## What is needed
Retype the data from the line containing "get [834, 269]" through the line containing "at (447, 1141).", keeping every line unchanged.

(Rows of pointing data)
————
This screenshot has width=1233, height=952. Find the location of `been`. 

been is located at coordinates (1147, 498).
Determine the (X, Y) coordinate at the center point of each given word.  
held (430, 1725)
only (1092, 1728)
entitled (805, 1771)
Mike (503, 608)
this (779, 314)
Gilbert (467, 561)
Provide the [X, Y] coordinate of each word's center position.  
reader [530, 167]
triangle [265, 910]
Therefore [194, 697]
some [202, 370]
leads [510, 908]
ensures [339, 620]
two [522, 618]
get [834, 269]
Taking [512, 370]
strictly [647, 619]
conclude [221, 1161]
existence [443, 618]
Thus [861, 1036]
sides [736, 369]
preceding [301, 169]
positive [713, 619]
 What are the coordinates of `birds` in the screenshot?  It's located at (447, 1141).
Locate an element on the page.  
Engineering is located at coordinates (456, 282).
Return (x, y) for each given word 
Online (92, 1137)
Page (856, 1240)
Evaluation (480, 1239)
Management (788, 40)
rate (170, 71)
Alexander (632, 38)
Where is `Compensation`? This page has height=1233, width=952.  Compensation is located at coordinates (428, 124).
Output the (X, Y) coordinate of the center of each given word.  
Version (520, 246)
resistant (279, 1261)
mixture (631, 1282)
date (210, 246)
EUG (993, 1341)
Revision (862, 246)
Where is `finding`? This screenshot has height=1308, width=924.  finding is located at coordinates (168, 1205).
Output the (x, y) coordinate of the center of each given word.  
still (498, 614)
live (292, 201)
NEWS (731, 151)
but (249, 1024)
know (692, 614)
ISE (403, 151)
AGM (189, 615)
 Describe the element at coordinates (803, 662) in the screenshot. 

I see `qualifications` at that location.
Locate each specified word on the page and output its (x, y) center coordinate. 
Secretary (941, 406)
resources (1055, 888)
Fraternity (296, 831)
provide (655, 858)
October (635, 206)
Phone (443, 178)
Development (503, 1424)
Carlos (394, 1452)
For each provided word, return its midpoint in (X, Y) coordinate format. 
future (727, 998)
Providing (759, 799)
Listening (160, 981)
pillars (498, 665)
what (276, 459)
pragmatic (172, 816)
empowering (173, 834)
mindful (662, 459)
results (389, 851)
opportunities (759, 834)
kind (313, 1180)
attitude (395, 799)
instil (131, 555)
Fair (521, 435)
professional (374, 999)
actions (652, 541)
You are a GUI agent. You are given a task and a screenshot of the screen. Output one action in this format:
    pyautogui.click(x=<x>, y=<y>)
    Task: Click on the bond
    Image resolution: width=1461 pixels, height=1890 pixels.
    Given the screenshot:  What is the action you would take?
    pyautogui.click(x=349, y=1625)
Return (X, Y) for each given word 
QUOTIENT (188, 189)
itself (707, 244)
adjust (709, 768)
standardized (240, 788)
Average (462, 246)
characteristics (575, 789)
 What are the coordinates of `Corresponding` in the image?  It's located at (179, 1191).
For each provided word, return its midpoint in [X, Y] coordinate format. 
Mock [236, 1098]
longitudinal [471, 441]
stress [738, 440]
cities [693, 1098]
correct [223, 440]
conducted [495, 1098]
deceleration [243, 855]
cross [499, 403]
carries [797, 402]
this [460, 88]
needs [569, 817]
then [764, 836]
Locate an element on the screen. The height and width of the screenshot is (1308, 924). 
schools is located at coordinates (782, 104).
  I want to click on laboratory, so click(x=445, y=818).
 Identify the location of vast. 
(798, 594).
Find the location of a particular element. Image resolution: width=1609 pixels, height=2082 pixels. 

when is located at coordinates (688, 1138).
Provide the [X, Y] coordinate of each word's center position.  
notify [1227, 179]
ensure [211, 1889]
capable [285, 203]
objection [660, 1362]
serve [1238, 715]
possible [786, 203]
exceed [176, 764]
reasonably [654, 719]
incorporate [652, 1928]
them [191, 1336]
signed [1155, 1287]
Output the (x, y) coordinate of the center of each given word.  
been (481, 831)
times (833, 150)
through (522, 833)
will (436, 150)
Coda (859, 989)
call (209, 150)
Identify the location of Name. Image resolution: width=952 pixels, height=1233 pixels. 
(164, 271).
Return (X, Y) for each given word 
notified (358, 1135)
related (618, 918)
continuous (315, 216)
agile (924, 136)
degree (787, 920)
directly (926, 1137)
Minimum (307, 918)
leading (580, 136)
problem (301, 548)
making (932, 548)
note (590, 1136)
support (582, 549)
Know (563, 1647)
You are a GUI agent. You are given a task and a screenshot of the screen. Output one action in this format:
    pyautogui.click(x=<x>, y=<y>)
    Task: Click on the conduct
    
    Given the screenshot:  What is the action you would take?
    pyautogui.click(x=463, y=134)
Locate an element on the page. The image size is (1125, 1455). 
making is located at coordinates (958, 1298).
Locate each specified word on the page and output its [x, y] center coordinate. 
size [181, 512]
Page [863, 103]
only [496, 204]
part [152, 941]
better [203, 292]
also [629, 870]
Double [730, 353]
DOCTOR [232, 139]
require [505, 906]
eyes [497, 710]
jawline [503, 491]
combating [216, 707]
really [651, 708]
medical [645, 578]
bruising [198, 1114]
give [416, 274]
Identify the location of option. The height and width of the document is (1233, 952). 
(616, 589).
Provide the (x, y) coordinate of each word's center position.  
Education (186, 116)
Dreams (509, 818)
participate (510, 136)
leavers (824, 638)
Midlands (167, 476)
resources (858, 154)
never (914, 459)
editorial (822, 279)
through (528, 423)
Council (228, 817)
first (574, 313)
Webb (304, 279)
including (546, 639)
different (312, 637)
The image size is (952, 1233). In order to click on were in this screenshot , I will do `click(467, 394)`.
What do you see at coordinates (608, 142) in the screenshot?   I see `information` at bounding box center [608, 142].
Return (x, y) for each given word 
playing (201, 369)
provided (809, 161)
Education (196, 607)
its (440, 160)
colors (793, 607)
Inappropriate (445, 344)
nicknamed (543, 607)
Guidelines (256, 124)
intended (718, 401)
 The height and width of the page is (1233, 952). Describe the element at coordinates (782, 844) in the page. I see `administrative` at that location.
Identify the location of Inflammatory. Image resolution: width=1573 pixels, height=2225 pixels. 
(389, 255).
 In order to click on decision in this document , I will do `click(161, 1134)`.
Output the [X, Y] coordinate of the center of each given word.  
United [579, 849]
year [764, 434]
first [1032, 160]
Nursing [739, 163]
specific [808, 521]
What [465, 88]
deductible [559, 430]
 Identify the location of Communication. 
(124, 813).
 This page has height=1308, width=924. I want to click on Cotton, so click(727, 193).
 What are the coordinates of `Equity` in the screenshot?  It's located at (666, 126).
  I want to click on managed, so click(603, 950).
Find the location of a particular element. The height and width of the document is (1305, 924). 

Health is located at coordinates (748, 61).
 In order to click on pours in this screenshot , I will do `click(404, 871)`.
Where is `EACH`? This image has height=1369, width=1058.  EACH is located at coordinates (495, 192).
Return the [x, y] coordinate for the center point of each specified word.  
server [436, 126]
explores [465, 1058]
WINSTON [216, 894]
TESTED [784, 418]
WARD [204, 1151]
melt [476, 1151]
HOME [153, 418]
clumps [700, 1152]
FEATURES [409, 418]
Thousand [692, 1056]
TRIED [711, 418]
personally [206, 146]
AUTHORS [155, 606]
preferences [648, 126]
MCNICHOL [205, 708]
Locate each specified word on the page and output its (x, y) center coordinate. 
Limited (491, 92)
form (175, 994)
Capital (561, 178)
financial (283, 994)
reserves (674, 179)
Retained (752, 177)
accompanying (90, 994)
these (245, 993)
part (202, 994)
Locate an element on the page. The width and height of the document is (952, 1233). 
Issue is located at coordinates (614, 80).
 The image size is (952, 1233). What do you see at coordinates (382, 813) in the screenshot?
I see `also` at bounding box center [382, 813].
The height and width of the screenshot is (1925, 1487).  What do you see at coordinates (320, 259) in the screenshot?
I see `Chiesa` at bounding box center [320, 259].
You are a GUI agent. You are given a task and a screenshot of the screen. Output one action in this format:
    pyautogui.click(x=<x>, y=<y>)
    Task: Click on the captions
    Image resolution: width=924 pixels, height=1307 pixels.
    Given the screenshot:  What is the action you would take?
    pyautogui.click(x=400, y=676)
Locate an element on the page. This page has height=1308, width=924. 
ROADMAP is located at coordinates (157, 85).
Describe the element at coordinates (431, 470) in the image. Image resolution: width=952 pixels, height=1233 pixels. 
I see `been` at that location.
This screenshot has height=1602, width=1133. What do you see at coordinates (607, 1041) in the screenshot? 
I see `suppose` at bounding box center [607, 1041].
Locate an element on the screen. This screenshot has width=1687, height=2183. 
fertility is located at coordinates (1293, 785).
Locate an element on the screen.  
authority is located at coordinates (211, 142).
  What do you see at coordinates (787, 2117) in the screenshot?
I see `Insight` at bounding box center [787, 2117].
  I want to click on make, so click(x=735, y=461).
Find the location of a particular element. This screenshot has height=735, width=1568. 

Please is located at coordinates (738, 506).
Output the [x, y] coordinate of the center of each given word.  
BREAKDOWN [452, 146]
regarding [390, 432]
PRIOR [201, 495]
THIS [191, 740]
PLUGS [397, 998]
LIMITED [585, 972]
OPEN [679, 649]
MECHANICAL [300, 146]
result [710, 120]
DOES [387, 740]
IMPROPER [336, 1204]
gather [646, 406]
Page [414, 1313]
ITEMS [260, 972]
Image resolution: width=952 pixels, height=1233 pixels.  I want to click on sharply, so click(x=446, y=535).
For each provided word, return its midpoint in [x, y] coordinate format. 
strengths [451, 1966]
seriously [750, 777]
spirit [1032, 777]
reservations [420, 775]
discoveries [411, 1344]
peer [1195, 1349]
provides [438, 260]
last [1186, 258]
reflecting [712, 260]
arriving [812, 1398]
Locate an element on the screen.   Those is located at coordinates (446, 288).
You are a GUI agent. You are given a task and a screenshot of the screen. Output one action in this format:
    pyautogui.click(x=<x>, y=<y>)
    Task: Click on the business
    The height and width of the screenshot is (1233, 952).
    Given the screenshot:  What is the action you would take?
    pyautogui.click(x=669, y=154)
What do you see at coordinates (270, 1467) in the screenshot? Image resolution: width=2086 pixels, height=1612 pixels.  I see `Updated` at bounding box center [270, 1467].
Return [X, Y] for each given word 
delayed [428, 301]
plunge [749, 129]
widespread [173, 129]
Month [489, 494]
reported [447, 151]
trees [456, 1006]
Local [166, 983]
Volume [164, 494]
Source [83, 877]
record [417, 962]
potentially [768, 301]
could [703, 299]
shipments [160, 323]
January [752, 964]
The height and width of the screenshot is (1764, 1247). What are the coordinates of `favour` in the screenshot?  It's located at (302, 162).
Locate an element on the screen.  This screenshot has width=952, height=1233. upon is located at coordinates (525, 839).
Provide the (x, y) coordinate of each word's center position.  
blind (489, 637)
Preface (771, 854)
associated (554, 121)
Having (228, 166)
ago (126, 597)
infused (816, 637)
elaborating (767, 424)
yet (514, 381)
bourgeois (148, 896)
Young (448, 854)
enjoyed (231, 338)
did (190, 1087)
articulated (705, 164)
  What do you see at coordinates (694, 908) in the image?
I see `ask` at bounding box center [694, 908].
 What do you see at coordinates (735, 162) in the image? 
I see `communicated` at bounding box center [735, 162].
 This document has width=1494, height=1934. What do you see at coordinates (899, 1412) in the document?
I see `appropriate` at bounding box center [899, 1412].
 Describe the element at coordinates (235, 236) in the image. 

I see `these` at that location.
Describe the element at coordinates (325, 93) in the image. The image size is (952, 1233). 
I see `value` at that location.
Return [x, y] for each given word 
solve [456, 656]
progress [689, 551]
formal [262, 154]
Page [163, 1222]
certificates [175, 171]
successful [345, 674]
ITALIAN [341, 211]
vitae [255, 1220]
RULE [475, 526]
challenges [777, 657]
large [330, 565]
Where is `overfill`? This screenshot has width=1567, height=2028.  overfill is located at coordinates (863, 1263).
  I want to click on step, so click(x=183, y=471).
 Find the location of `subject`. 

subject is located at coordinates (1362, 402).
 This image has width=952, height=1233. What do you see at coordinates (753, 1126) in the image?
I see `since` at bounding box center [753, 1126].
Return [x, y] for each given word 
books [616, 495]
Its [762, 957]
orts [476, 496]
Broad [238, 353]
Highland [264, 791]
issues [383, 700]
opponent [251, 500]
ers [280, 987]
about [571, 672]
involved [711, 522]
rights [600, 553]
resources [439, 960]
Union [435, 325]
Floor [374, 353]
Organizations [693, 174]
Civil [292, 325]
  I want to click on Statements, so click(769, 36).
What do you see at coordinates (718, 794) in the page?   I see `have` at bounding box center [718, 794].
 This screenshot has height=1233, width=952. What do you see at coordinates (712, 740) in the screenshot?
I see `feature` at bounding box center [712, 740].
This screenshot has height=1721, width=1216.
————
## Response below
get [834, 269]
Taking [512, 370]
strictly [647, 619]
conclude [221, 1161]
existence [443, 618]
Thus [861, 1036]
sides [736, 369]
preceding [301, 169]
positive [713, 619]
 What are the coordinates of `birds` in the screenshot?  It's located at (447, 1141).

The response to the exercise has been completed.